Jinnah, himself, is no less than a deity in Pakistan. His photographs are everywhere, saying hello in government offices, school buildings, and public museums. "Look at how handsome he is! So smart and stylish," said the young social entrepreneur I met in Karachi's posh Clifton neighbourhood, pointing to a framed picture in his living room. "Quaid-e-Azam is the one who gives us hope and courage. Every Muslim worth his salt wants to be like him," he added. His sister disagreed. "Jinnah may have created a homeland for Muslims but he was hardly the textbook Muslim you imagine. Abbu says that he even ate pork. Also, if he loved Pakistan so much, why did he retain his house in Mumbai?" she remarked.

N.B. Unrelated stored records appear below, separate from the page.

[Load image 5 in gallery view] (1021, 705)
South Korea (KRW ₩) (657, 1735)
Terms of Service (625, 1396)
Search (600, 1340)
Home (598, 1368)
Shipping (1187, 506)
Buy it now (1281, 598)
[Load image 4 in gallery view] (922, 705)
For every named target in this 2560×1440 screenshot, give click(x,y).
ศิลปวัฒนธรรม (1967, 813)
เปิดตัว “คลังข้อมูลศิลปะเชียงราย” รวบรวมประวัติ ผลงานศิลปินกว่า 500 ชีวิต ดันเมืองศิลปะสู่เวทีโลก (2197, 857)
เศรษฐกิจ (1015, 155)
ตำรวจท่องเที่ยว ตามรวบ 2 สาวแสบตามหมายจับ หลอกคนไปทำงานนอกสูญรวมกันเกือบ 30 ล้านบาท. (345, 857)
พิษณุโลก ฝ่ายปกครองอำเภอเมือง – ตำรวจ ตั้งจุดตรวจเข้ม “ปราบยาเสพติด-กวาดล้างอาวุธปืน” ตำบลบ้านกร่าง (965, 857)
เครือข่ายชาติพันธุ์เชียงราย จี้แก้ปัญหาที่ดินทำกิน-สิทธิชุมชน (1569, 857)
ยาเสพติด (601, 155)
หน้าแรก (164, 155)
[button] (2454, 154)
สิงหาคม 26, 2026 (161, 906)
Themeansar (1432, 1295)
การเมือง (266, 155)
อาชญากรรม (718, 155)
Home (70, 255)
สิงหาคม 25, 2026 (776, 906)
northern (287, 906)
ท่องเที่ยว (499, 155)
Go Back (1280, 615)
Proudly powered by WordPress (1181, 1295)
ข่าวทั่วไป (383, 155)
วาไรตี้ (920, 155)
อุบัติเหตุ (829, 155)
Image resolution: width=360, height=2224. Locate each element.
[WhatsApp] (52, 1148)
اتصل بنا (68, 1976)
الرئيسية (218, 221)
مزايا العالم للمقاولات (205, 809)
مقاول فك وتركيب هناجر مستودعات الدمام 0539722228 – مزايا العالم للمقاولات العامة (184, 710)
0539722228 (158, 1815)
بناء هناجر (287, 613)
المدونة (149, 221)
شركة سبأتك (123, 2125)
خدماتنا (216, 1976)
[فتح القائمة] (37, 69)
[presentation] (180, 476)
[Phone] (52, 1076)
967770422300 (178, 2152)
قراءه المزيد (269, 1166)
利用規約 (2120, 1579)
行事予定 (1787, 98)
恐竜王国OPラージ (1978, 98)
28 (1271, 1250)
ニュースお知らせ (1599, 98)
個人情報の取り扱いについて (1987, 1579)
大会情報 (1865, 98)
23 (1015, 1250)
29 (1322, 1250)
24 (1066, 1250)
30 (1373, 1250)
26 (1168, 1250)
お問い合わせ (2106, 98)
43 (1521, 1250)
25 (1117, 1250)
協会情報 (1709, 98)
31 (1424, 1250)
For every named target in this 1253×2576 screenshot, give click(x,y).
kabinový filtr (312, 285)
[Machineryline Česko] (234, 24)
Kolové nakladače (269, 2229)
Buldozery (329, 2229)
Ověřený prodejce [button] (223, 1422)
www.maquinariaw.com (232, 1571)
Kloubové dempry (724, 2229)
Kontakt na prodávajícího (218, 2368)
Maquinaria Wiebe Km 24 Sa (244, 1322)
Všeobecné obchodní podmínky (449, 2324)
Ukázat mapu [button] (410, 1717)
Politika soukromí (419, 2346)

Though it is commonplace to hear Indians lash out at Gandhi, I had not expected to hear criticism of Jinnah in Pakistan, least of all in front of an Indian. Jinnah, after all, is the poster boy of Pakistani liberals. He is the mythical counterpoint to Zia ul Haq, the military dictator who is painted as singularly responsible for messing up the paradise that Jinnah had created.
"Pakistanis don't masturbate," said the liberal arts graduate who took me out for lunch to a restaurant on Lahore's M. M. Alam Road. I was eating my pasta, and he was biting into a slice of pizza. But the sudden declaration made me burst into laughter. "Are you kidding? And anyway, how would you know? Have you surveyed all the men in this country?" I asked. He looked uneasy, and started fidgeting with his fork and knife. What had started out as a general conversation about marriage, relationships and pre-marital sex in India and Pakistan had suddenly hit too close for comfort. I wanted to back off but he continued, "Our holy book forbids it."
I nodded, unconvinced by his rather self-assured summary of Pakistani male sexuality. The topic was too exciting to give up, so I shared the conversation with an artist I was introduced to. "Listen," he said. "This is another thing we Indians and Pakistanis have in common. We have all the fun in our quiet little corner but pretend to be innocent boys who know nothing."
If going to Pakistan is like going to hell, as our defence minister Manohar Parrikar declared last week, I have a humble suggestion for Manohar Parrikar. Maybe he should consider visiting hell. Prime Minister Narendra Modi and External Affairs Minister Sushma Swaraj would certainly attest to the fact that “hell” throws some great parties. They have gone there, been received with respect, and returned safely to tell the tale.
Chintan Girish Modi is a writer living in Mumbai. He's editing a collection of essays documenting the funny, bizarre and heartwarming experiences Indians have had in Pakistan.